グローバル・セミナー担当講師は同大経済学部・岡部芳彦教授。4月、岡部教授が同大国際交流センター所長に就任後、世界全土が新型コロナウイルス感染症危険情報レベル2となり、国内外の留学生を一斉に自国に戻すという深刻な事態に陥った。国際間の交流は八方ふさがりの状況の中で、海外について学びたい日本の学生と、日本について学びたい海外の学生たちに対して何かポジティブなことはできないかと思いついたのが同セミナーだった。岡部ゼミを中心に2015年よりモスクワや北方領土で「アニメ・オタク文化青年サミット」を開催するなど、日本のサブカルチャーの海外普及事業に携わっていたことや、岡部教授自身がすでに「ズーム」について熟知していたこともきっかけになった。

セミナー開催にあたって、全学部1年生から参加できるように日本語で行うことにし、全学生にメールで告知。海外に対しては日本語ができることを条件にインターネットで呼びかけた。韓国、中国、ウズベキスタン、ロシア、台湾、ウクライナ、フランスの大学生、大学院生に加え、若手の日本語教員と予想を遥かに超える応募があった。抽選の結果、定員3倍の同大学生30人、海外学生29人(ロシア20人)が受講生となり、開始時間はインターネット回線の集中回避や時差を考慮し、土曜日の午後7時に決定。

開講当日、まず受講生はランダムに1対1や5、6人のグループで自己紹介やフリートークをし打ち解けた。その後、岡部教授が「おもてなし」をテーマに講義を行い、グループディスカッションで交流を図った。講義では705年創業、ギネス認定された伝統的なおもてなしを誇る日本の「世界一古い旅館」や、東京ディズニーランドにおける大人も夢から覚めさせない気遣いや事故を未然に防ぐための清掃スタイルなど、「並外れて素晴らしい」と海外でも評価される優れたサービスの発想や事例を紹介した。おもてなしの言葉そのものを知らない、食事の提供がおもてなしだと考えていた海外学生も多く、「おもてなしは日本独自の言葉だとわかった」との声が多く上がった。

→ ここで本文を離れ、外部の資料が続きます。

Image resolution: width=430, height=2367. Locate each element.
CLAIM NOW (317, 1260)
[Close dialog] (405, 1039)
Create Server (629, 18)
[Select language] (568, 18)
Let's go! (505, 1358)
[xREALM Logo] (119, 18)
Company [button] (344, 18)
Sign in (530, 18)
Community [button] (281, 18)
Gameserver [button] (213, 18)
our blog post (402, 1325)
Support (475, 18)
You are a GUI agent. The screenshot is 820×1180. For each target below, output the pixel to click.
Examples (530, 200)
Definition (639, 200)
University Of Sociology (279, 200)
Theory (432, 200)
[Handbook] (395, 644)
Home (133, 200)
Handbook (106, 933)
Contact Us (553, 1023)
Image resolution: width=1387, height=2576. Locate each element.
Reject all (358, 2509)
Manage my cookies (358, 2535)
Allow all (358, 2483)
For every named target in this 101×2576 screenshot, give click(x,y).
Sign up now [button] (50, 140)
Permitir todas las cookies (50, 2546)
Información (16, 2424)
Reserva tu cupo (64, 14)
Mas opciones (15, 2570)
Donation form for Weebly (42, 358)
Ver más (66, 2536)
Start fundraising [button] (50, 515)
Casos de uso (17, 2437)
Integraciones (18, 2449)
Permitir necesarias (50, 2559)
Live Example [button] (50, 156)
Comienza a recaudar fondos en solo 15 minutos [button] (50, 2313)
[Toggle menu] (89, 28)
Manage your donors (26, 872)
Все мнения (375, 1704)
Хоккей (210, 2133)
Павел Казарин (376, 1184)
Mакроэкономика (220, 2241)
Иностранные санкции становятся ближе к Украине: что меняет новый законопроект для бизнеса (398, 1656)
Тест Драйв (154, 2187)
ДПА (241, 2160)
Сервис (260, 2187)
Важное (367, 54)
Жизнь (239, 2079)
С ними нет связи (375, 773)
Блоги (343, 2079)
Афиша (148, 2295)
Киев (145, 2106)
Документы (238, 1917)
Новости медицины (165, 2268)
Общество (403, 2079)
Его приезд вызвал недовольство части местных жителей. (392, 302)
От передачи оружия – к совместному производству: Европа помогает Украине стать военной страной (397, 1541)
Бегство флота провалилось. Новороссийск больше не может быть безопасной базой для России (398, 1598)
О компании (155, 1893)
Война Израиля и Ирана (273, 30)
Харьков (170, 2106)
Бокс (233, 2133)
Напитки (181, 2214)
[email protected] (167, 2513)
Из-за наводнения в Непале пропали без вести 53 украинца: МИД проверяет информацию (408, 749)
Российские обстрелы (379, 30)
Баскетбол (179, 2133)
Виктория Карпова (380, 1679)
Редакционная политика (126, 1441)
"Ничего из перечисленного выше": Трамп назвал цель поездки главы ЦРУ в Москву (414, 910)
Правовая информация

ウクライナから参加したナディア・ゴラルさんは、「ディズニーランドでの掃除の事例に興味を持った。ズームで知らない人と話すのはプレッシャーもあったが非常に面白かった」と話した。法学部3年の田中萌恵さんは「海外に行けない状況で、日本語を学んでいる海外の学生と交流ができる貴重な機会だった。新たな出会いと知識を得ることができることがとてもうれしい」と話した。

セミナーは全5回で7月25日まで続き、2回目は日本のサブカルチャーについて、最終回はトーマス・エジソン唯一の日本人助手であった岡部教授の祖父・岡部芳郎さんについて取り上げる予定。

岡部教授は「ズームを使うことで瞬時に海外とつながり、簡単に交流を図れることがわかった。コロナをポジティブに良い機会としてとらえ、世界の扉にしてもらえれば」と笑顔で語った。